CNet:
it's 2019. I'm at CES, and VR is an idea gathering dust for all the wrong reasons, lost in a sea of strange peripherals and pipe dreams. Self-contained VR devices, like Oculus Quest and the newly announced HTC Vive Cosmos, are en route, but it feels too little, too late. VR has lost the attention of mainstream audiences.
In 2019, VR is a sideshow in a theme park, a marketing stunt, a slide in a PR powerpoint presentation, a niche hobby for people locked in rooms with a ton of money to spend, and -- worse -- no one seems to know what direction we're headed in, or even what virtual reality should be.
TFA cites motion sickness as a continuing issue, one of the same reasons VR didn't catch on 20 years ago. What will it take for VR to finally realize the potential everyone keeps believing it has?
(Score: 2) by JustNiz on Wednesday January 09 2019, @05:28PM
Self-contained VR devices can only ever be lower-end toys. The best VR experiences will always need far more compute/GPU power than can ever be provided by a small, low-power CPU/GPU as used in any self-contained headset.

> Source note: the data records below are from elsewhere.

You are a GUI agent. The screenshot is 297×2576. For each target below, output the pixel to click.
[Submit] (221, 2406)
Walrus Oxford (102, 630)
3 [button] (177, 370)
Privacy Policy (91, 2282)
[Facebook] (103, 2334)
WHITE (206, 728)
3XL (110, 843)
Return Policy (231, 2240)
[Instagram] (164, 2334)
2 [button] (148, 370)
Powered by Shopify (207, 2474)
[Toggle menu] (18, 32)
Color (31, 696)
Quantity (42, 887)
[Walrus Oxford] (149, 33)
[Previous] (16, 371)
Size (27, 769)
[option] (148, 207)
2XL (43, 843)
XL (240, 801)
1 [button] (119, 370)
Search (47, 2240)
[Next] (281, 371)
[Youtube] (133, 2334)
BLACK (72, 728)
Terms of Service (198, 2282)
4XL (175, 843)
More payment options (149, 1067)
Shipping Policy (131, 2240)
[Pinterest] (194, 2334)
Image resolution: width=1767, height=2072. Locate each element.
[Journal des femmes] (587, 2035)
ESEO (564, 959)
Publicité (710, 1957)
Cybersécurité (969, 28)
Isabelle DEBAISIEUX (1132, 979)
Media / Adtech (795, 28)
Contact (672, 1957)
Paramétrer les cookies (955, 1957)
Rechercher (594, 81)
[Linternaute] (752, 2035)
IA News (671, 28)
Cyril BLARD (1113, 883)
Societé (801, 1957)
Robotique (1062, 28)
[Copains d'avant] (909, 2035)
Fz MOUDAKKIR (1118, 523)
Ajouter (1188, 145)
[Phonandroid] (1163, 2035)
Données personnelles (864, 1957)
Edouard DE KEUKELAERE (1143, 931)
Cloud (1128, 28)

A lot of the reason that VR is not more popular is exactly because many people's only VR experience has been a budget headset such as PS4 or some even worse thing that amounts to a no-name android tablet with some cheap lenses infront of it, and is only capable of running some superficial cellphone-like game. Then they incorrectly believe that their experience is representative of where all of VR is at.